### CONSEGNA
Estrai testualmente dall'estratto sulle battaglie delle Termopili il passo compreso tra “Le battaglie delle” e “proprio i Romani.”, estremi inclusi.

Le battaglie delle Termopili. Tre battaglie romane dimenticate.
“Battaglia
delle Termopili” rievocherà sicuramente nella maggioranza di voi
l’immagine dei 300 Spartani che nel 480 a.C. combatterono fino
all’ultimo uomo – insieme a migliaia di altri Greci, per amor di
verità – per contrastare l’invasione persiana.
Tuttavia
la fama di tale battaglia oscura il fatto che il passo delle
Termopili, restando un importante passaggio obbligato verso la Grecia
meridionale, fu in realtà teatro di numerosi scontri, nel corso dei
secoli.
Diversi
di questi scontri videro coinvolti proprio i Romani.
191
a.C.: la vittoria contro Antioco III
La
prima battaglia che vide coinvolti i Romani al passo delle Termopili
fu combattuta nel 191 a.C. contro Antioco III di Siria, nel più
ampio teatro della guerra tra Romani e Seleucidi, la cosiddetta
“guerra romano-siriaca”.
Nel
192 a.C., Antioco III attraversò l’Ellesponto con una forza
modesta, circa 10.000 uomini, poiché si aspettava di ricevere molti
rinforzi una volta in Macedonia e in Grecia, essendosi erto a
campione del mondo ellenico in chiave antiromana. Tuttavia, il
calcolo fu quanto mai sbagliato: infatti, di tutti i Greci, solo la
Lega Etolica si unì a lui, fornendogli 4000 uomini, mentre Filippo V
di Macedonia si schierò apertamente con i Romani – tuttavia, una
forza di Macedoni si unì comunque all’esercito seleucide.
Dopo
essere disceso in Acarnania e averne assediato numerose città,
Antioco III ricevette la notizia che un grande esercito romano di
circa 20.000 fanti, 2000 cavalieri e alcuni elefanti si stava
dirigendo verso di lui, al comando del console Manlio Acilio
Glabrione. Antioco, soverchiato numericamente quasi due a uno, decise
di dirigersi verso Calcide e di attestarsi, nell’attesa di ricevere
anche rinforzi dall’Asia, nel punto notoriamente più difendibile
della zona: il passo del Termopili.
A
fornirci il resoconto dello scontro del 191 a.C. sono Tito Livio e
Appiano, che descrivono anche in modo molto accurato il passo,
permettendoci di visualizzarlo e di comprenderne l’eccellente
natura difensiva.

### BLOCCO DATI
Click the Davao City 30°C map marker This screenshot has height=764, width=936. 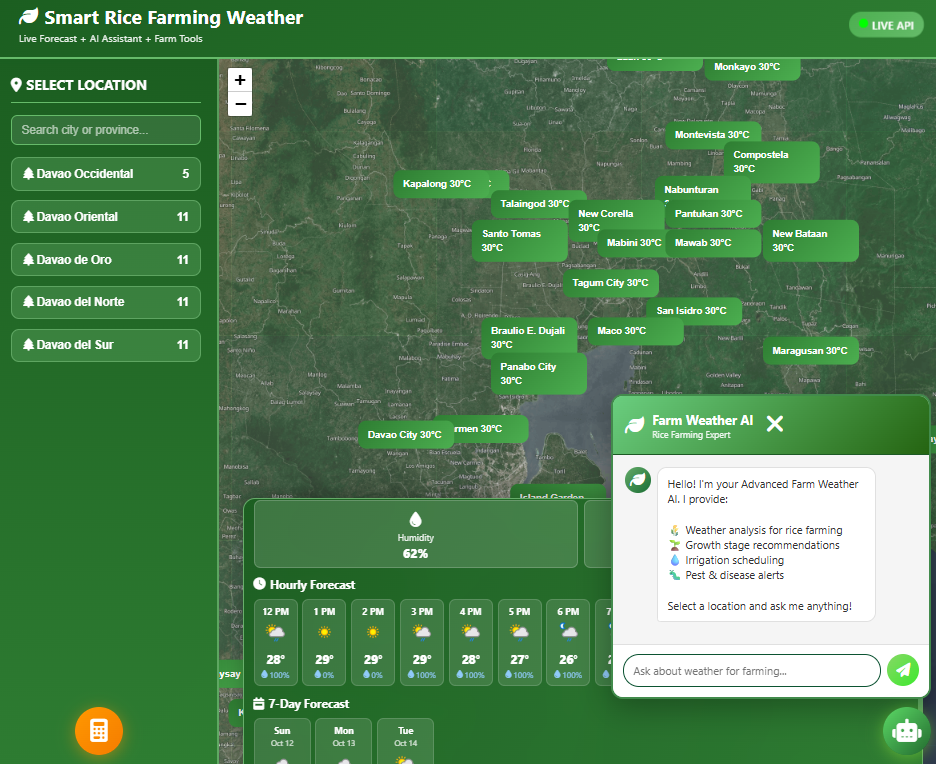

### ESERCIZIO SVOLTO
Le battaglie delle Termopili. Tre battaglie romane dimenticate.
“Battaglia
delle Termopili” rievocherà sicuramente nella maggioranza di voi
l’immagine dei 300 Spartani che nel 480 a.C. combatterono fino
all’ultimo uomo – insieme a migliaia di altri Greci, per amor di
verità – per contrastare l’invasione persiana.
Tuttavia
la fama di tale battaglia oscura il fatto che il passo delle
Termopili, restando un importante passaggio obbligato verso la Grecia
meridionale, fu in realtà teatro di numerosi scontri, nel corso dei
secoli.
Diversi
di questi scontri videro coinvolti proprio i Romani.